» Task 1: In the notes on 21ST CENTURY's acquisitions, what total price did 21ST CENTURY pay for certain assets of SMC?
» Task 2: In the notes on 21ST CENTURY's acquisitions, why does the combined condensed statement of operations include SMC's results only from the date of acquisition? Answer in one to three sentences.
» Task 3: Pick up the notes on 21ST CENTURY's acquisitions where they stop and write the next part.

The following statements do not purport to be indicative of the results
that would have been achieved if the assets of TC3M had been transferred
to 21ST CENTURY and the acquisitions of SMC and Peacock had been
consummated as of January 1, 1995, or of the results that may be achieved
in the future. The statements of operations should be read in conjunction
with the audited financial statements of 21ST CENTURY and TC3M and of SMC
and the unaudited financial statements of Peacock, all appearing
elsewhere in this Registration.
2. Acquisitions
SMC
Effective January 1, 1996, 21ST CENTURY acquired certain assets of SMC
for $1,649,365 as follows:
Cash $ 50,000
Notes payable 450,000
Common stock 1,127,610
Additional costs of acquisition $ 21,755
-----------
$ 1,649,365
===========
This acquisition was accounted for as a purchase and, accordingly, the
combined condensed statement of operations includes the results of
operations of SMC since the date of acquisition. The purchase price was
allocated to the assets acquired based on the estimated fair market
values at the date of acquisition as follows:
Property and equipment $ 834,989
FCC licenses 814,376
-----------
$ 1,649,365
===========
Peacock
Effective September 1, 1996, 21ST CENTURY acquired all assets and
liabilities of Peacock for $640,760 as follows:
Common Stock $ 621,653
Additional costs of acquisition $ 19,107
---------
$ 640,760
=========
The acquisition was accounted for as a purchase and, accordingly, the
combined condensed statements of operations will include the results of
operations after the date of acquisition. The purchase price was
allocated to the assets acquired based on the estimated fair market
values at the date of acquisition as follows:
Cash $ 115
Accounts receivable 69,203
Inventories 149,897
Prepaid expenses 4,370
Property and equipment 408,480
FCC licenses 219,834
Accounts payable (70,788)

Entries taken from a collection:
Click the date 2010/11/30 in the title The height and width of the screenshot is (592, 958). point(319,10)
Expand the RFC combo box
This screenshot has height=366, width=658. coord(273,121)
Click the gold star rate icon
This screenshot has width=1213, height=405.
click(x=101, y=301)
* * *
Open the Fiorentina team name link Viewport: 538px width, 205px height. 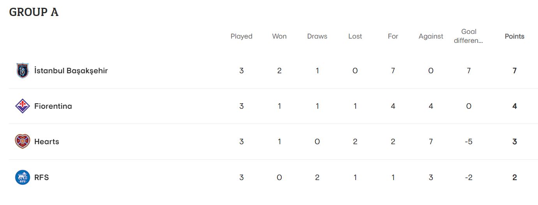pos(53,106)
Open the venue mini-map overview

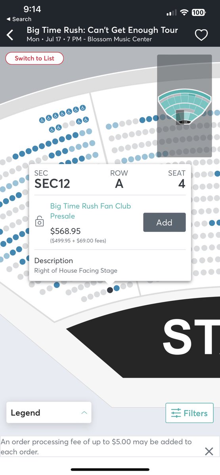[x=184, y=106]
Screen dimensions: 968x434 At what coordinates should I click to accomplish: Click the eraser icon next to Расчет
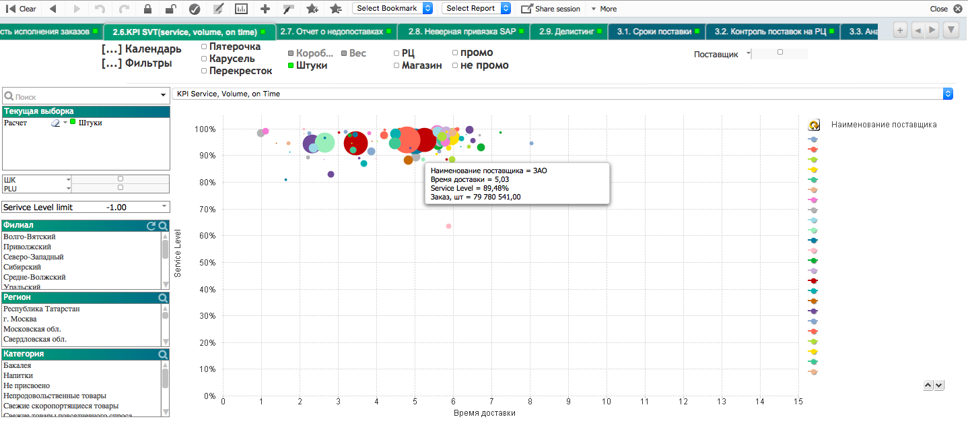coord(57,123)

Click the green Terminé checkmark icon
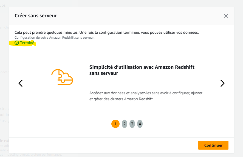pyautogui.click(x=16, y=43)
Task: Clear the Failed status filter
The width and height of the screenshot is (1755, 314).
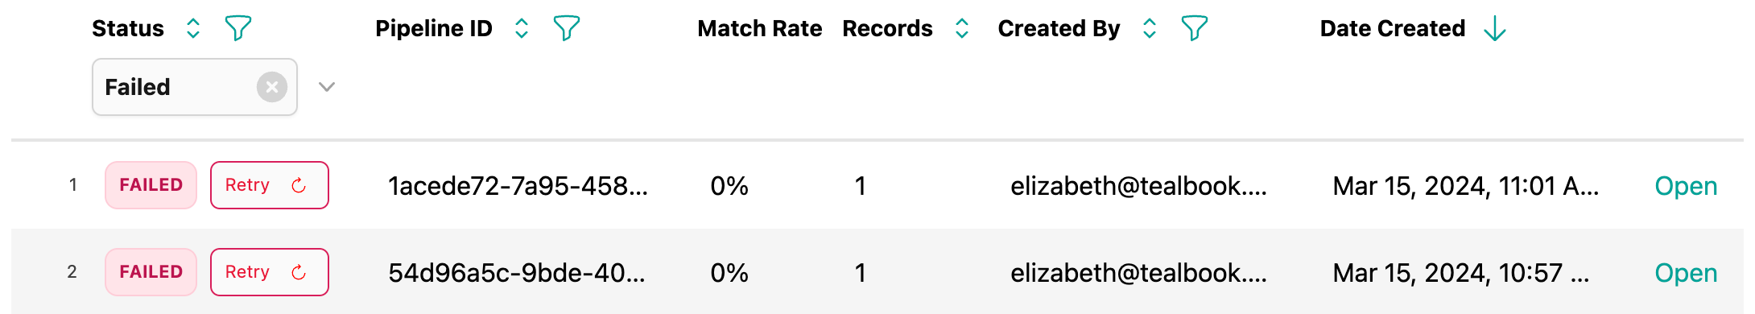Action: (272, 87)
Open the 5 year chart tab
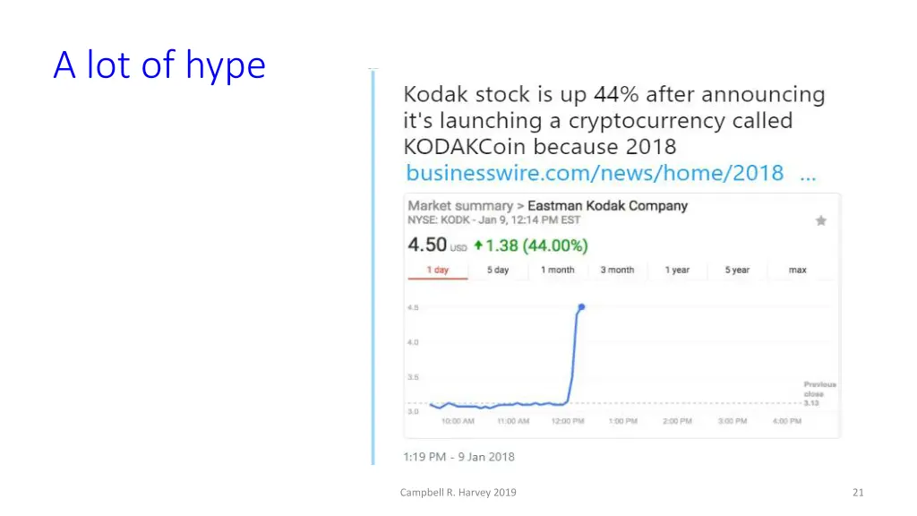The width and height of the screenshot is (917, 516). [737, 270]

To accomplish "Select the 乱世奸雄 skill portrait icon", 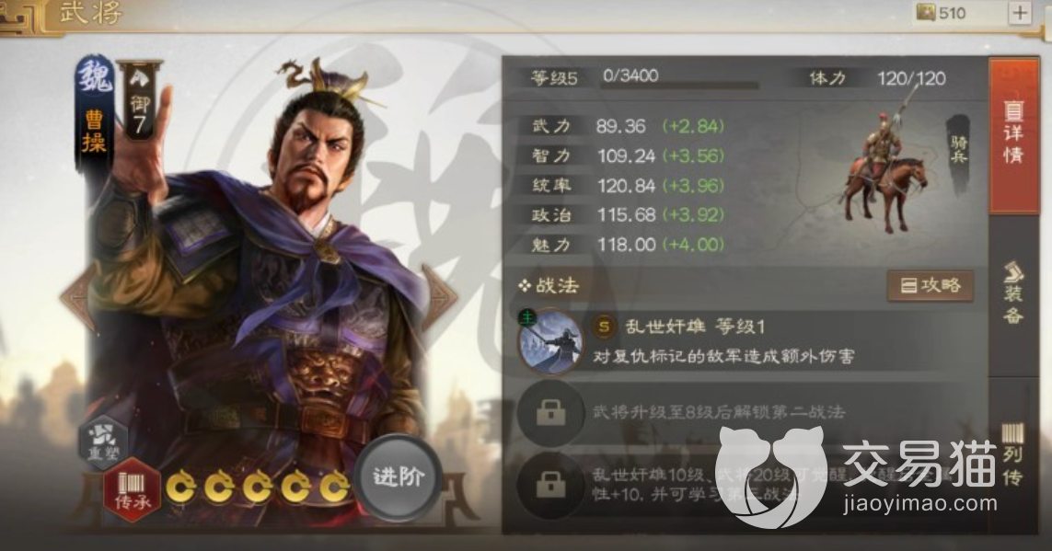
--
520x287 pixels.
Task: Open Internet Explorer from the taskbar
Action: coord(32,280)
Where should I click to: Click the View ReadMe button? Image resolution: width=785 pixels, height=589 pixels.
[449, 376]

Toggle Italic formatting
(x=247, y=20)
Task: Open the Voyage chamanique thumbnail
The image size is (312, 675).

» Written response 1: $1,649,365

» Written response 2: The SMC acquisition was accounted for as a purchase. Under that treatment, the combined condensed statement of operations includes SMC's results of operations only from the date of acquisition.

» Written response 3:
Accrued expenses (15,280)
Notes payable (125,071)
---------
$ 640,760
=========
3. Income Taxes
There is no pro forma adjustment for the income taxes as the Company will
not realize the benefit of the historical losses.
August 21, 1996
Mr. John Peacock
Peacock's Radio & Wild's
Computer Services, Inc.
310 E. Polk Street
P.O. Box 2166
West Memphis, AR 72301
Dear John:
Pursuant to the Stock Purchase Agreement dated January 11, 1996, Article 2.1,
the purchase price of the stock (of Peacock Radio and Wilds Computer Service)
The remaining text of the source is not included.